Repeated latin square generation iterations show unreliability








Wednesday, April 11, 2018

Introductory Post

My project will involve examining the OffTheGrid Latin Square password storage system. In this case, a Latin Square is an arrangement of N letters in an N by N matrix where no letter is in a row or column with itself. It was first brought to my attention by my CSIT advisor about a year ago and it seems ready for a round two. The exact approach here is somewhat multidimensional in that there are a few different avenues to reach the same goal. Ultimately it would be ideal to examine the strength of this grid system given a few different factors such as grid size, domain name length, amount of password/domain pairs, etc. Also, attempting different algorithms and environments for improved code runtime would be interesting. 

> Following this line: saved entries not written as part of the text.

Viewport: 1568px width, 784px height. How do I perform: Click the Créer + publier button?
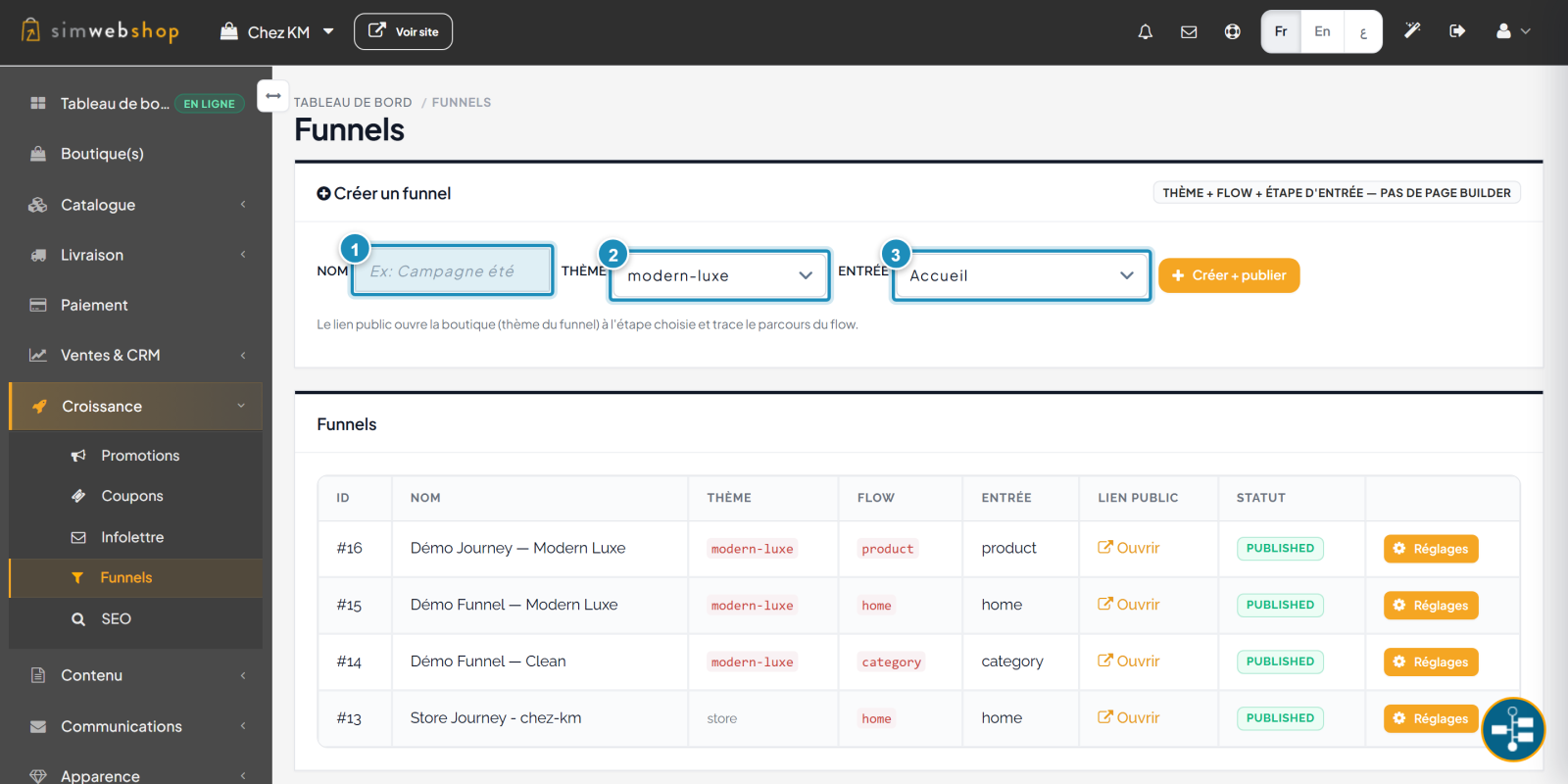(x=1229, y=275)
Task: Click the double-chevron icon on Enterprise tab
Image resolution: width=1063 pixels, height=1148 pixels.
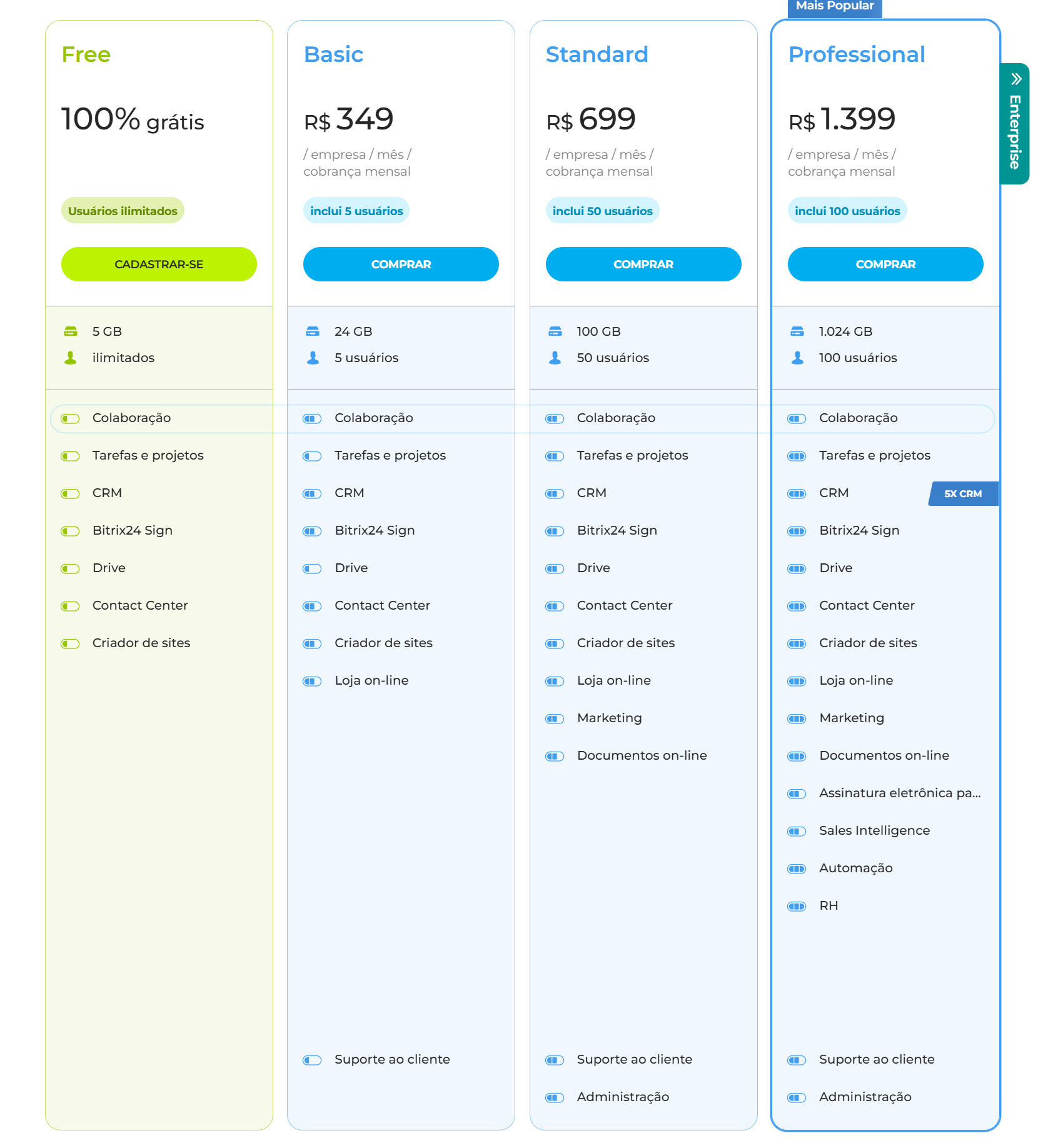Action: tap(1016, 79)
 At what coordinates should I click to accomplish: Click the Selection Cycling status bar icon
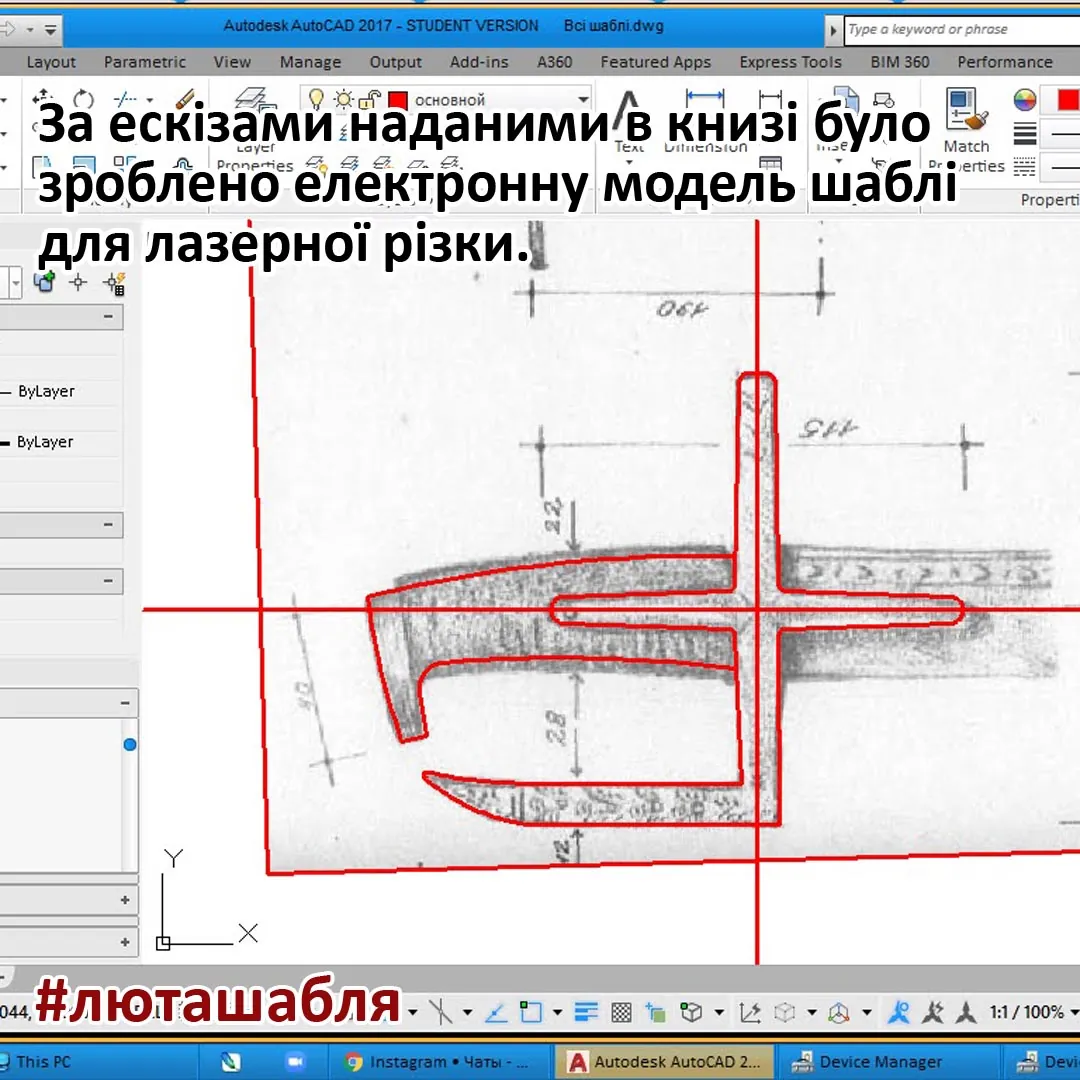point(655,1012)
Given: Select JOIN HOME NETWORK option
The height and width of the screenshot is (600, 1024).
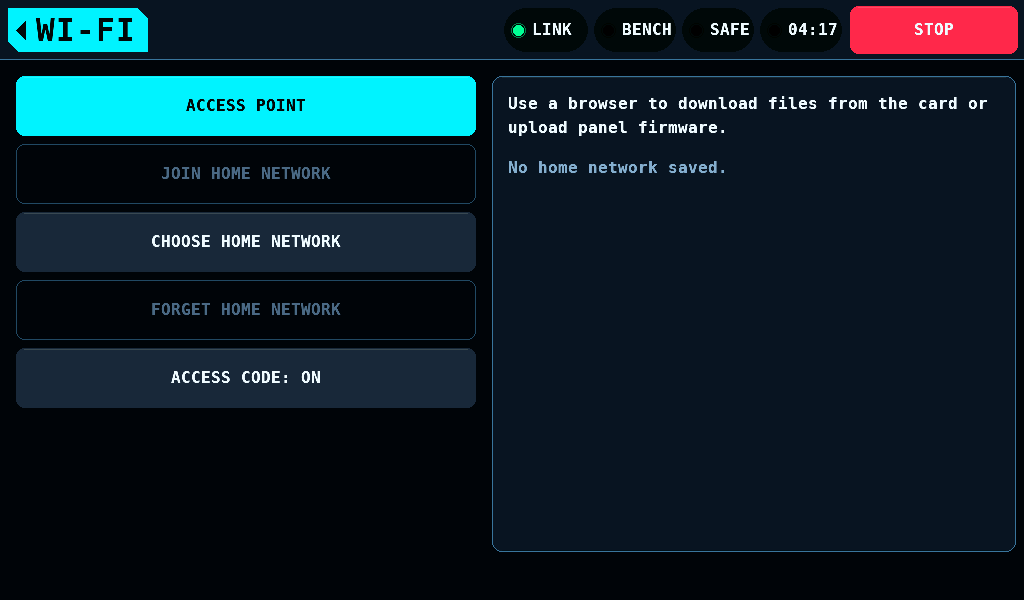Looking at the screenshot, I should click(x=246, y=174).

In this particular case, my goal will be to first find a working algorithm to generate a valid Latin Square of arbitrary grid size. Second, I will need to be able to generate the password "hash" from the given table. Finally, though this is a large jump, I can look into what information is afforded by having those tiny pieces of information about the original grid and consider the viability of piecing it back together. My predilection is that the branching factor is too high to have much luck with a search algorithm but we shall see.

For me, round one involved a rather iterative approach involving a straightforward loop choosing whatever random characters were available for a cell. This quickly hit a wall as the particular row wouldn't always agree with the column for a cell. 

At this point I hope to apply backtracking to finish that aspect of the project. I'll be starting with Java and moving from there.